● **PROBLEM REQUIREMENTS**: The records that follow are to be repeated exactly, with the pictures removed.

● **DATA UNDER STUDY**:
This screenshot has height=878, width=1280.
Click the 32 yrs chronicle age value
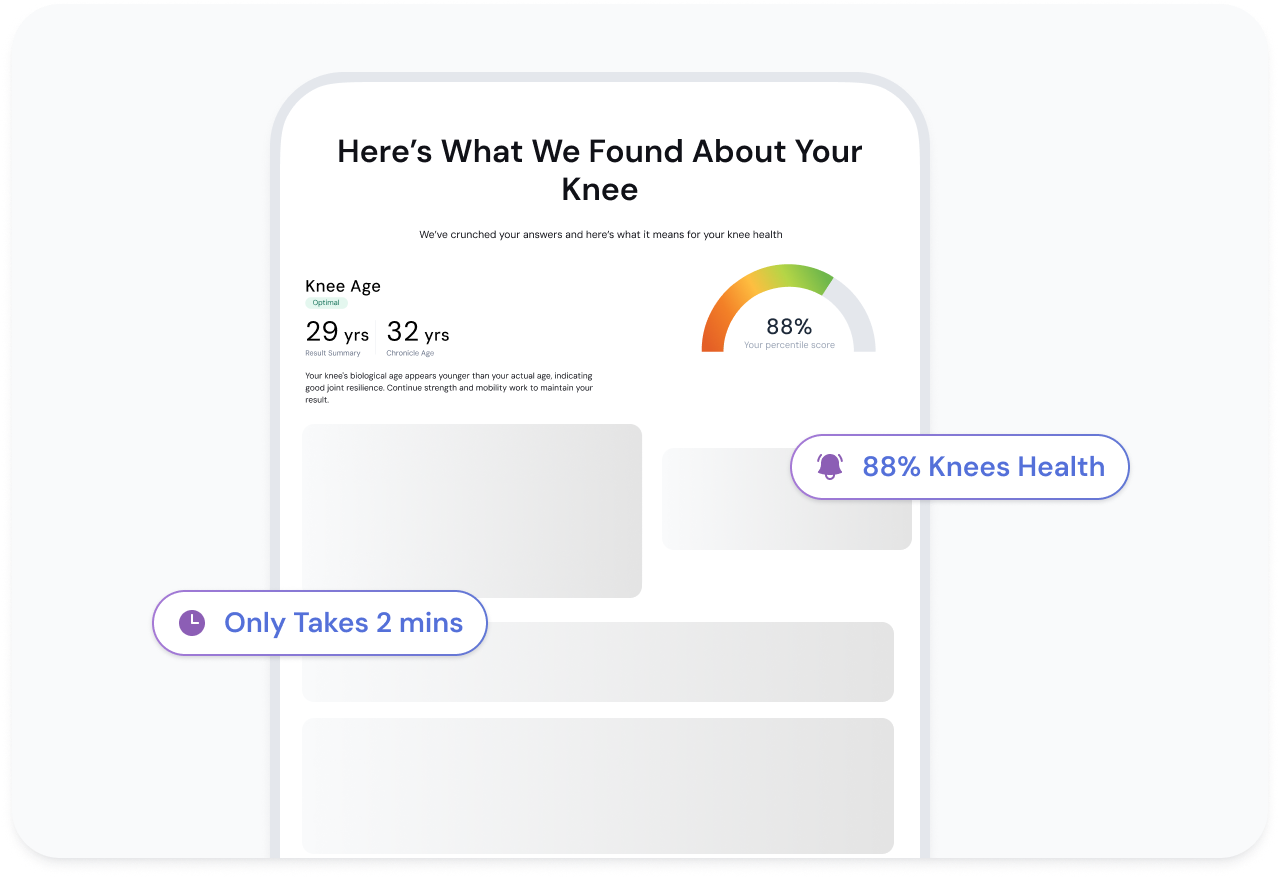click(x=418, y=332)
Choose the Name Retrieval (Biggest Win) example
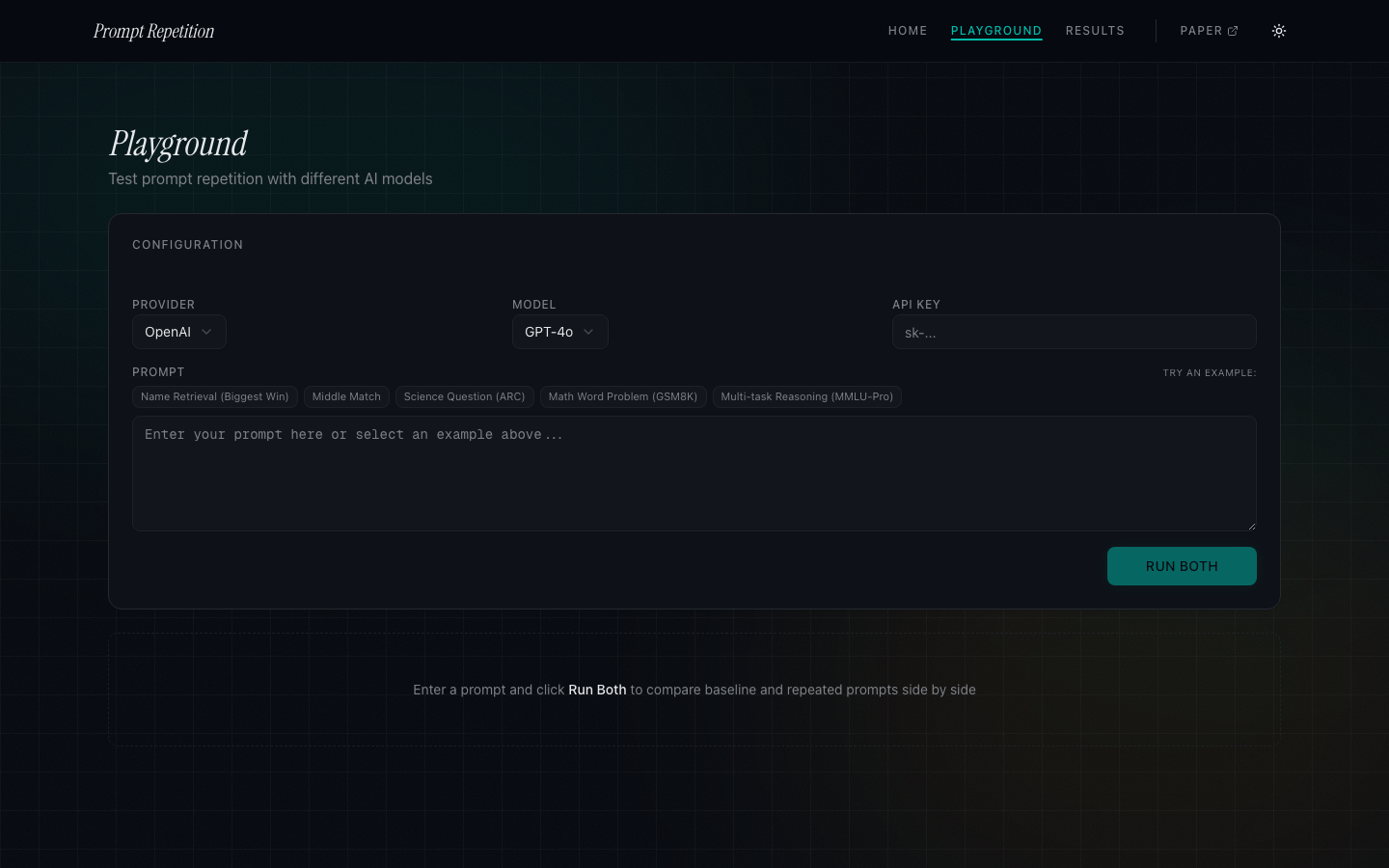1389x868 pixels. point(214,396)
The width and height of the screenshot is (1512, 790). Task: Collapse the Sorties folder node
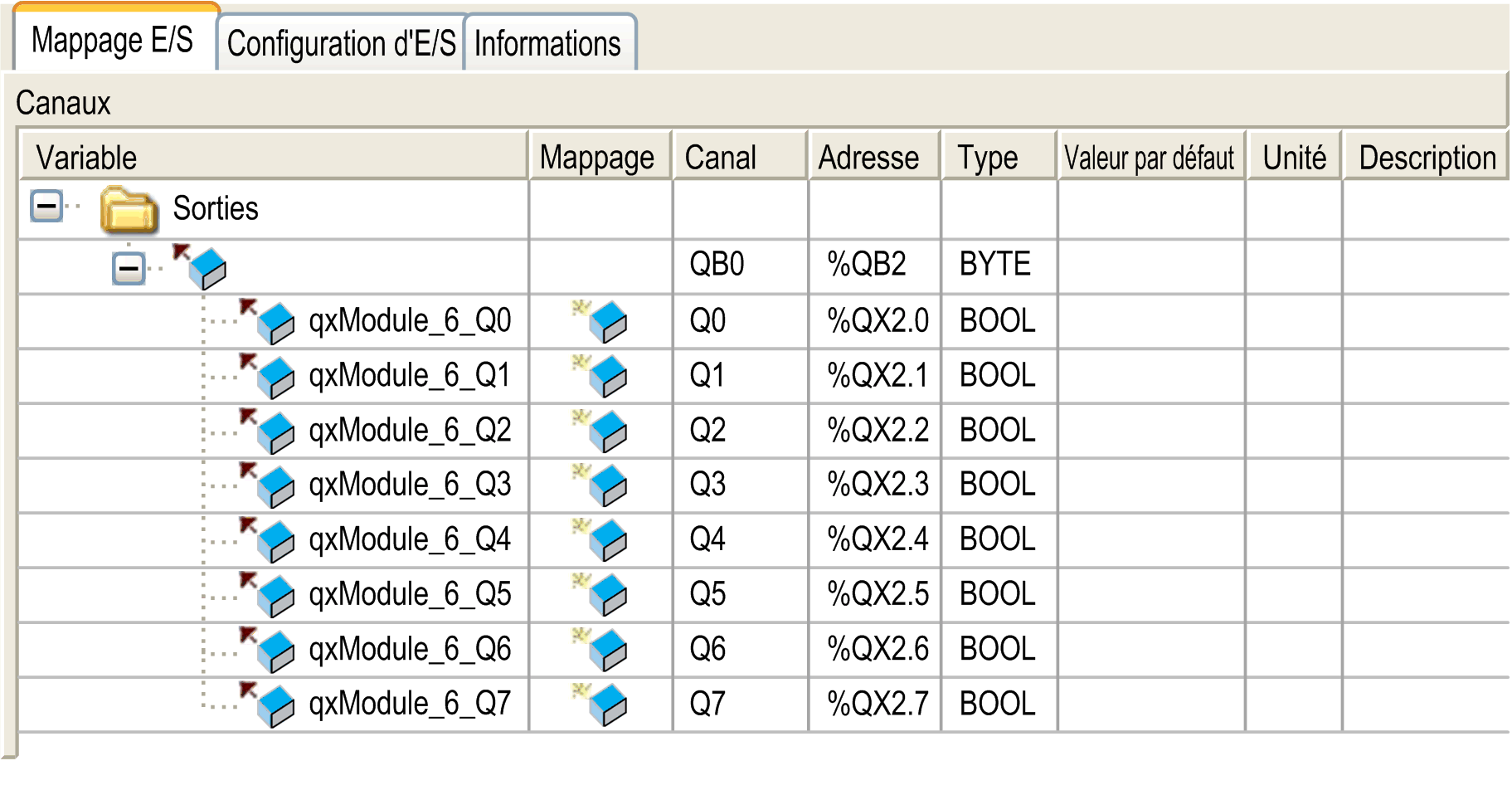(46, 206)
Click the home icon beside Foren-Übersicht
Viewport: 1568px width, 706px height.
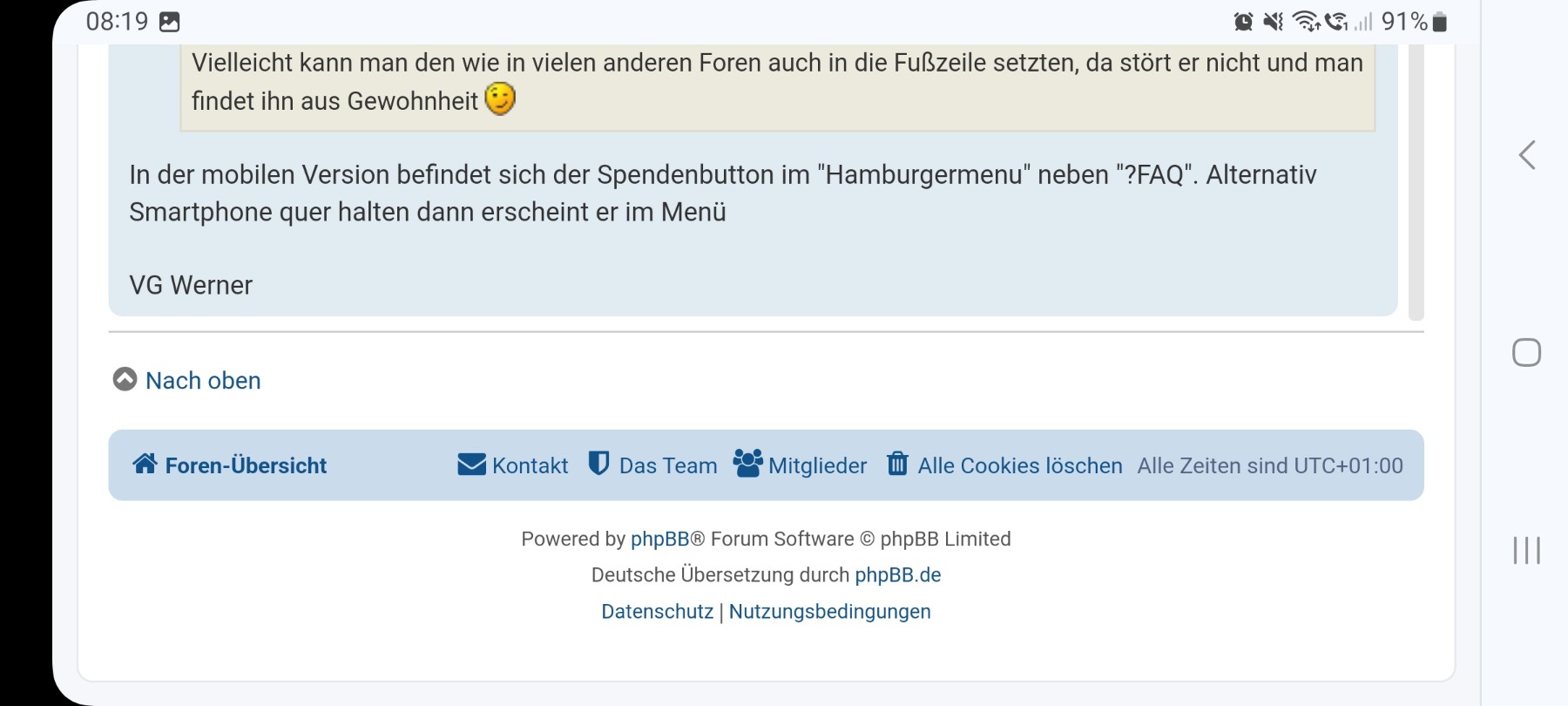(145, 464)
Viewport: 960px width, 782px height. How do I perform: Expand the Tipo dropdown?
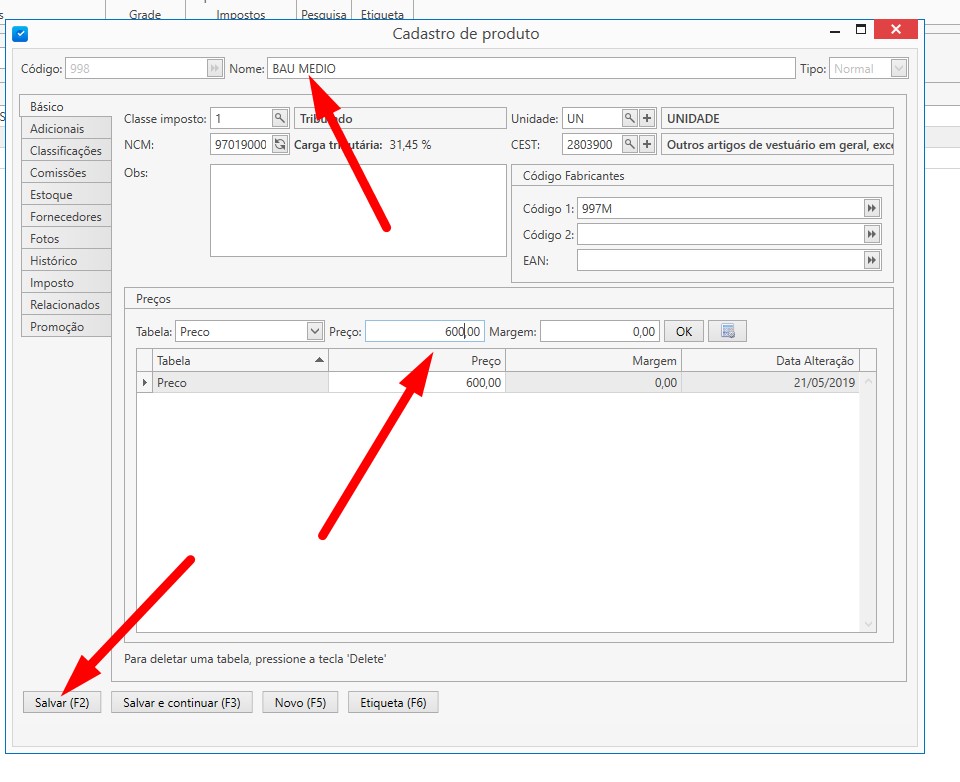click(x=898, y=69)
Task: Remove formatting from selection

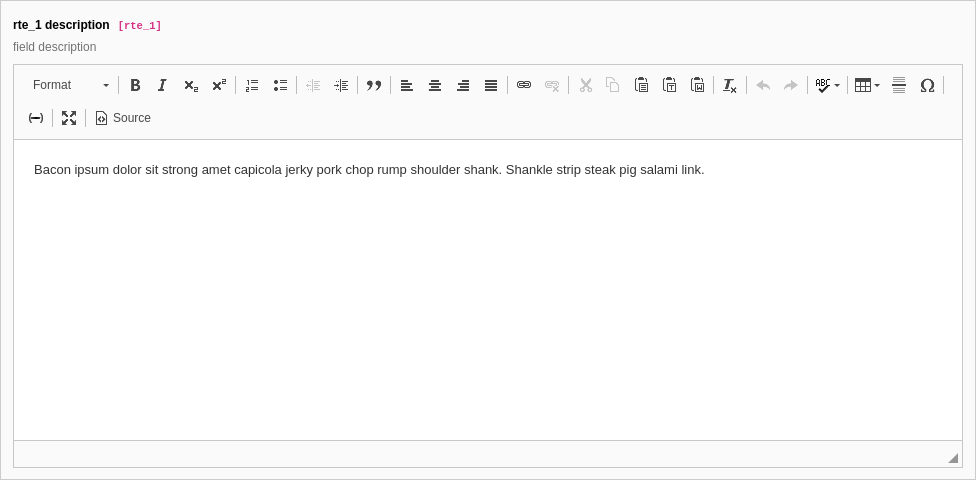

● **EXPECTED ANSWER**:
This screenshot has height=878, width=1280.
Click the 32 yrs chronicle age value
click(x=418, y=332)
Choose the Name Retrieval (Biggest Win) example
1389x868 pixels. point(214,396)
The width and height of the screenshot is (1512, 790). Task: Collapse the Sorties folder node
(46, 206)
Click the home icon beside Foren-Übersicht
Viewport: 1568px width, 706px height.
(145, 464)
Viewport: 960px width, 782px height. How do I perform: Expand the Tipo dropdown?
click(x=898, y=69)
Task: Remove formatting from selection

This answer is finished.